Tuesday, March 17, 2009

Stewart v. Cramer

I guess I am glad that John Stewart has climbed on the bash Cramer bandwagon. I criticizing that TARP-touting Obama supporter half a year ago.

I have a two or three problems with Cramer's public barbecueing, though.

First, a major beef of Stewart's seems to be that Cramer failed to predict the crash. True enough, but on those grounds Stewart should be skewering all the Keynesean economist who are now advising BHO to spend us rich. As far as I know, the only people who saw it coming, and (more importantly) explained in advance exactly why it would happen were free marketeers like Peter Schiff and theory-free contrarians like Gerald Celente. (For a very recent comment on these matters by Schiff, see this.)

Second, there is Stewart's notion that Cramer's employer, CNBC, doesn't emphasize the down side of the stocks they cover because they are "in bed with" those giant corporations. To this I say, "Close, but no cigar." CNBC is owned by NBC, which is a giant corporation. To be more exact, CNBC is a business, and its business is serving people who invest, mainly in the stock market. This means they have a vested interest in making the stock market sound good. That is, they have a vested interest in enabling speculative booms. This effect is reinforced by the fact that, like other "news" outlets, they are basically storytellers, like the bards of old -- weaving tales to hold their audience spellbound. In their case, the stories are about investments -- ie., about the audience -- so they have to make the stories sound up-beat and optimistic, if they can.

Note that even in hard times CNBC systematically tends to play down investments that are basically downbeat and gloomy, such as gold. As as for short-sellers -- well, no one likes a party-pooper, right?

In somewhat the same way, those reports on individual stocks that you get from your broker are systematically inflated. Like CNBC, your broker is trying to sell the stock market to you and I say: buyer beware! Investors should view all these sources very critically.

The best gloss I can put on Stewart's deliberate destruction of Cramer is this: To get people to view such sources more critically, he took the most ridiculous one, the one who keeps yelling "Booya!" and making funny noises, the one moreover who was stupid enough to come on his show, and publicly humiliate him.

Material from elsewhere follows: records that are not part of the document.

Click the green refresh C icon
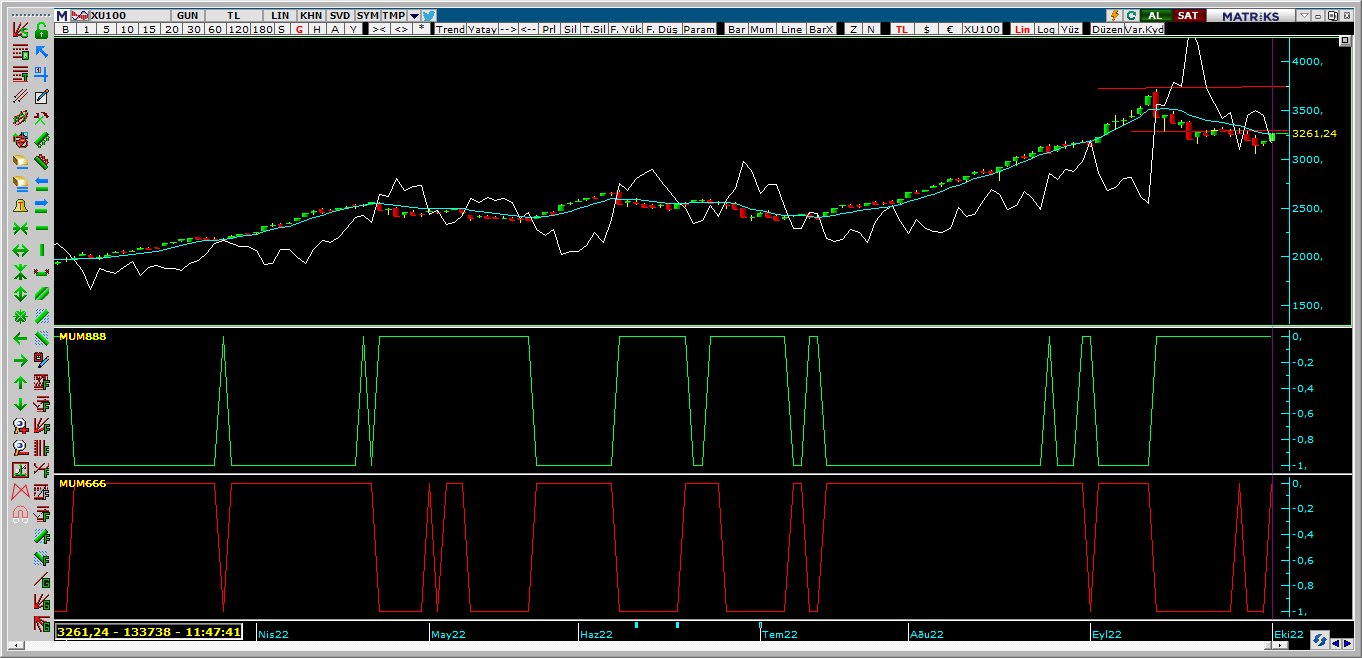The image size is (1362, 658). tap(1131, 16)
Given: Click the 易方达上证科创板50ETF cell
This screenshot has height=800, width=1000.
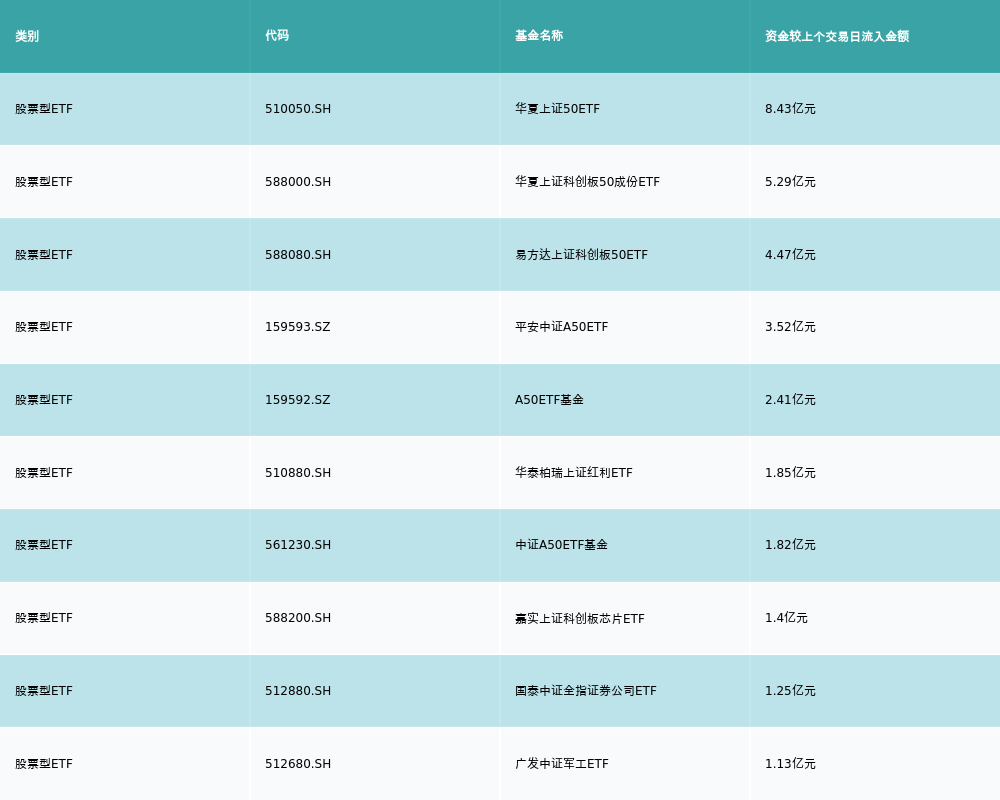Looking at the screenshot, I should (x=581, y=255).
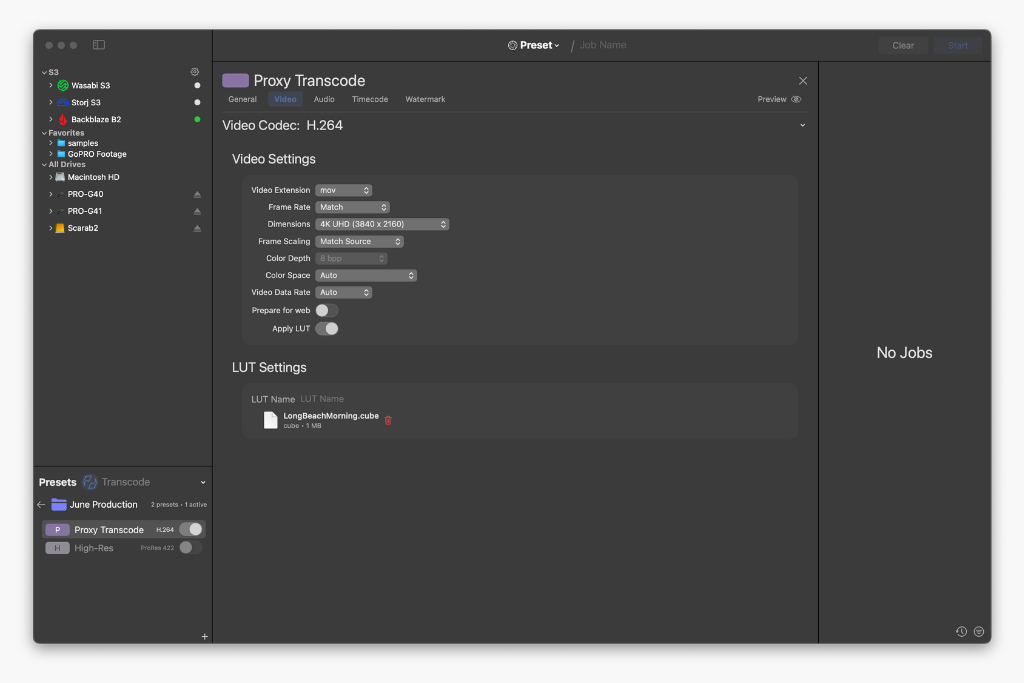Open the Video Codec dropdown
Image resolution: width=1024 pixels, height=683 pixels.
tap(802, 125)
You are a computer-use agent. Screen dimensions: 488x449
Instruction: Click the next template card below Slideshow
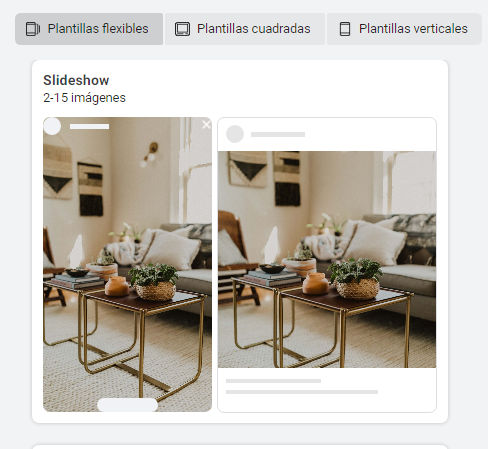click(240, 447)
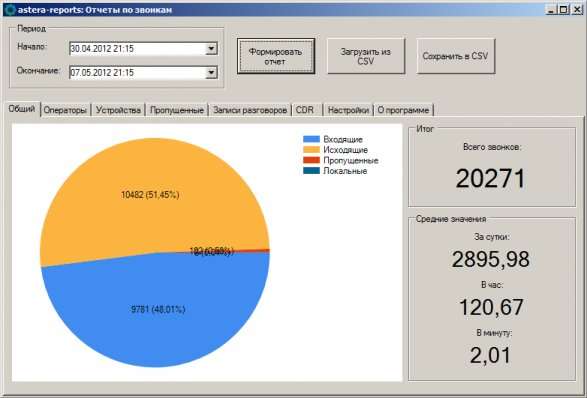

Did the end justify the means in this case? My head says "maybe so." The ratings of Cramer's show, the appropriately named "Mad Money," have gone down about 20% since The Smackdown, and that ain't a bad thing. And yet I couldn't help feeling sorry for Cramer. (But then I also felt sorry for that other clown when he stabbed his wife to death.)

On the other hand, many have pointed out that there is a much darker interpretation of the Cramer auto da fe. It happened soon after Cramer began loudly criticizing The Greatest President Since G. W. Bush. A coincidence? I also would point out that it also happened soon after Rick Santelli canceled an appearance on Stewart's show at the last minute (no doubt on advice from friends -- the sort of friends that Cramer apparently doesn't have). What was the crime for which Santelli deserved to, so to speak, get the Cramer? In case you have been in hiding for a month, here it is:

Here is an interesting article on the Cramer evisceration. The article was published, I notice, by the organ of the John Birch Society, but it seems pretty solid to me.


Jeremy said...

Seriously, I just watched the Peter Schiff video and i could not be more impressed with him and less with the others. All of these other experts are just skewering him, i would love to see guys like laffer and ben stein come back on and watch those videos and then respond. Did you notice that his prescription for remedying the situation was spending cuts not increases. Why can't we get a guy like this to be the treasury secretary?

Anonymous said...

Contra the herd, Richard Cohen has an interesting take on Cramer's culpability.

pappy d said...

I gather Cramer was a last-minute substitute. Santelli would have made a better victim. Maybe he'd have got up on his hind legs & criticised the bailouts too, but it's doubtful.

CNBC is actually owned by GE. They also own NBC, but they both pale next to GE Capital which counted for about half of GE's 2008 earnings.

Lester Hunt said...


According to Wikipedia, CNBC is owned by NBC Universal, which in turn is jointly owned by GE and a French company called Vivendi (though GE owns 80%). So I guess we are both right.